Dagger.jl icon indicating copy to clipboard operation
Dagger.jl copied to clipboard

Distribute the scheduler!

Open jpsamaroo opened this issue 4 years ago • 2 comments

This PR allows the scheduler to execute itself on all workers in the cluster. We first expand the notion of "thunk ID" to be per-worker, so that we can locally allocate unique IDs (and later locate where a thunk was created), and then allow the eager scheduler code to execute on all workers, instead of remotecall'ing to worker 1. We then allow thunks to be registered and scheduled locally (which should make recursive runtime-generated graphs vastly more efficient, no longer having to make a trip over the network).
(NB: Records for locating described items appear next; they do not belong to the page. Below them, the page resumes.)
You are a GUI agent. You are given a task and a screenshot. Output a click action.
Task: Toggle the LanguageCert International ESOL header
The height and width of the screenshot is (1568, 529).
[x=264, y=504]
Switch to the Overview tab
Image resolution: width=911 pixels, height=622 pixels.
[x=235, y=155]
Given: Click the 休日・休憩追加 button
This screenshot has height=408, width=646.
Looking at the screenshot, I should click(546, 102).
Finally, we implement local (and optionally remote?) work stealing (strictly for already-scheduled tasks, for the time being) to allow work to be kept balanced. The newly-available scheduler metrics on each worker will make it possible to optimize the choice of processor to steal from, although this can be left for later work.

Todo:

  • [x] Execute the eager scheduler on all workers
  • [ ] Implement local work stealing with ConcurrentCollection's WorkStealingDeque
  • [ ] Tests for @spawn/add_thunk! with thunks owned by other schedulers
  • [ ] Document new behavior
  • [ ] Validate the web dashboard shows remote scheduler data
  • [ ] Benchmarks

jpsamaroo avatar Dec 05 '21 16:12 jpsamaroo

Closes https://github.com/JuliaParallel/Dagger.jl/issues/165

jpsamaroo avatar Dec 05 '21 17:12 jpsamaroo

I'm considering lower-bounding Julia to 1.7 going forward, so that we can easily work with atomics and use packages like ConcurrentCollections.jl and AtomicArrays.jl. If we do this, we'll do a minor version bump to 0.15, and keep 0.14.x as the last set of versions supporting Julia 1.6. We'll backport bug fixes and critical performance work to that branch if they're reproducible on Julia 1.6, and I'm also happy to backport any features that can be safely used on Julia 1.6 (assuming it doesn't rely on more recent changes, such as in this PR).

jpsamaroo avatar Dec 07 '21 19:12 jpsamaroo

This is being developed on jps/dev, and will be re-posted when ready.

jpsamaroo avatar Apr 11 '24 22:04 jpsamaroo